Steve Swan [00:19:55]:
Sure, yeah. No, but there's, you know, and, and I think earlier, you know, you talked about some things before we were on camera, you talked about some things, you know, that can. That lead right into that, that were peripheral to what you were just saying. Right. You know, you had talked a lot about, you know, cultivating the diverse experience. Right. So, you know, doing a lot of that kind of work. And I think all this feeds into it.

Steve Swan [00:20:16]:
Right? Because like you said, different folks have a different threshold for different kinds of experiences. Right. And you were just saying that with the AI.

Irina Dymarsky [00:20:25]:
I think so. I think that's true. I mean, a big thing for me personally is in my career to have purposefully sought out different experiences across multiple industries. And what I'm starting to see, you know, the power of connecting the dots is really, is really something that's helping me grow in my career. So, you know, I ran the service desk for a couple years, many years ago at a company. Okay, I don't run the service desk anymore, but next time I'm talking to someone about their interaction with the service desk, an AI tool, maybe it's a chatbot that's now going to be answering, right, we want to shift. I mean, it doesn't matter what it is. That's the foundation of it.

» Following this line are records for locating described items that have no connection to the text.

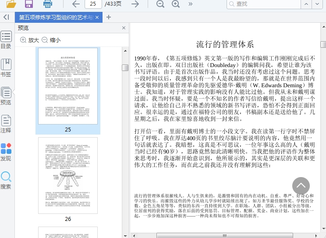Open the 搜索 search sidebar
Viewport: 326px width, 238px height.
6,180
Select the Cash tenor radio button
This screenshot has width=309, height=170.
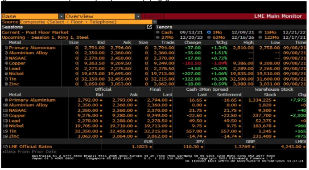click(158, 32)
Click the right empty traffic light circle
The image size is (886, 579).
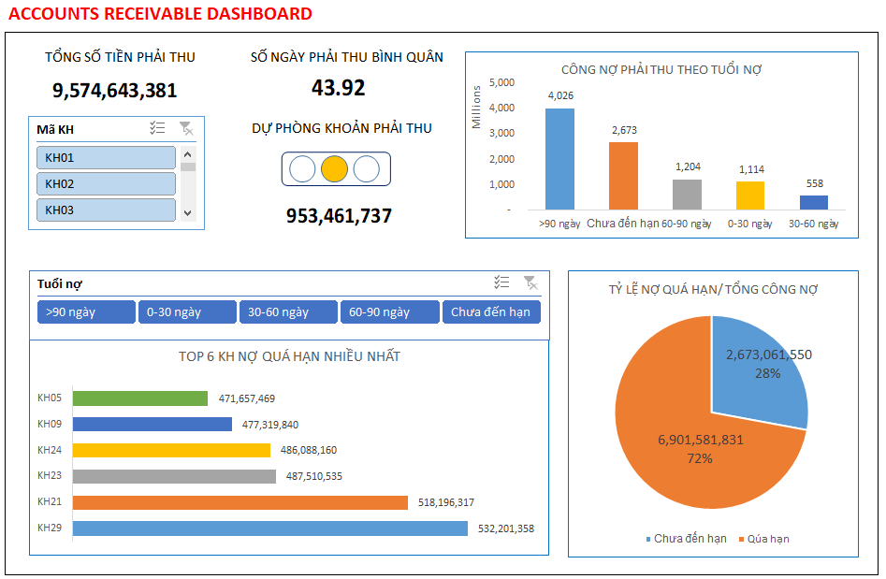point(366,169)
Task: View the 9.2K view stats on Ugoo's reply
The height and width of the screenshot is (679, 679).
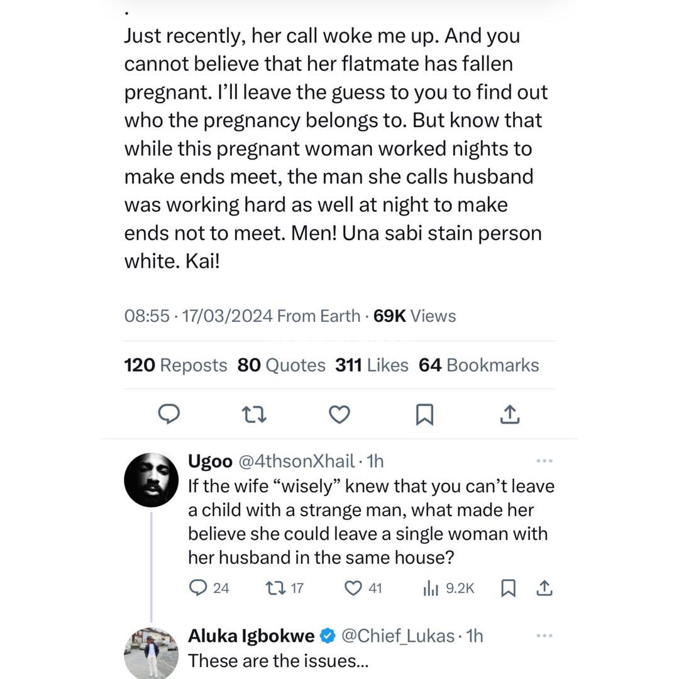Action: point(431,588)
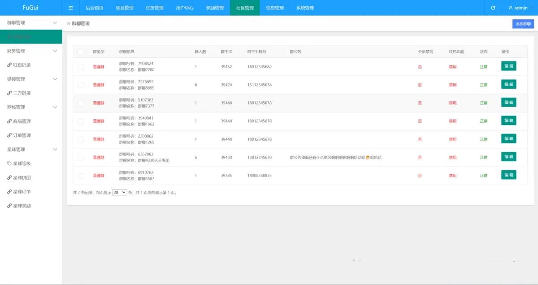Check the row for group number 6362982
The width and height of the screenshot is (538, 285).
coord(81,158)
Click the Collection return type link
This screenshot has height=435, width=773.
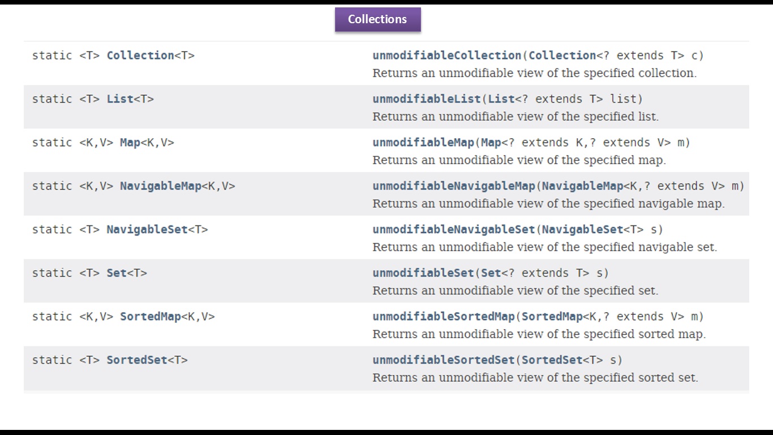click(140, 56)
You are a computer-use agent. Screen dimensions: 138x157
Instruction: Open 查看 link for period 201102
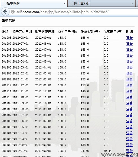click(129, 145)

Irina Dymarsky [00:21:11]:
It's always going to be prevalent across the company. So you have that experience. You have an experience implementing an erp, you have some data experience, you worked on a budget, you reached out to a customer, you did some marketing. You know, the more experiences you can layer in and the more diverse city you have in your toolkit, I'm going to say, I think that's going to be the winning formula. I just finished a book, it's called Range by David Epstein. And he talks about the difference between, you know, in. In music, I think in particular, there's this concept of 10,000 hours of doing something makes you an expert. The book, this book in particular, argues that AI is going to be the best at taking over those very siloed specific expertise in one field because you can train it to, you know, play just the violin or play chess.

Irina Dymarsky [00:22:11]:
Like that was another example. That's throughout the book. You saw that early on when Gary Kasparov was beat by the first. It wasn't even AI at that point, but it was a computer, because you load every possible permutation of the chessboard, and the computer can process that faster. But what a computer can do and what AI can't do is draw upon experiences that it doesn't have loaded into its model, right? So, like going back to its people, its process, its technologies, industries, it's all of these different experiences that you as a human being can translate. The AI is going to be challenged with that. At least now. I mean, maybe in 20 years, we're going to be having a different conversation.

Irina Dymarsky [00:22:56]:
But right now, that's your winning ticket to being, you know, to being an expert, to being a leader, to driving something forward that's not going to be easily replicated.

Steve Swan [00:23:07]:
Yeah, it can't reason. I mean, I have a nephew that's involved with AI and. And, you know, his example is, you know, you have three glasses on the table, right? One's a margarita glass, one's a, I don't know, plastic sippy cup, whatever. You push them all onto the ground, right? So it recognizes all three as glasses, right? As they're on the table, push them onto the ground. Two of the three, break the two that break. It doesn't recognize, it doesn't know if that ever held water or not. The sippy cup that didn't break, that's still a cup to it. Right.

Steve Swan [00:23:36]:
So it can't reason, it can't figure that out. It also, what you were just saying reminds me of, I've paid a lot of attention to Warren Buffett and Charlie Munger over the years. Right. And Charlie Munger. I used to go to the shareholder meetings and Charlie was great. Charlie just bottom lined everything. But Charlie felt that the school system, university system was doing us all a disservice. It was teaching us this, it wasn't teaching us this.

Steve Swan [00:24:01]:
He's like, the schools need to give you an overview. Let's connect, you know, the sciences, the humanities, the Eng, you know, whatever. Connect them all and then we'll be able to, like you just said, get a full view of everything and really be able to. That's what makes us human. Really be able to figure things out.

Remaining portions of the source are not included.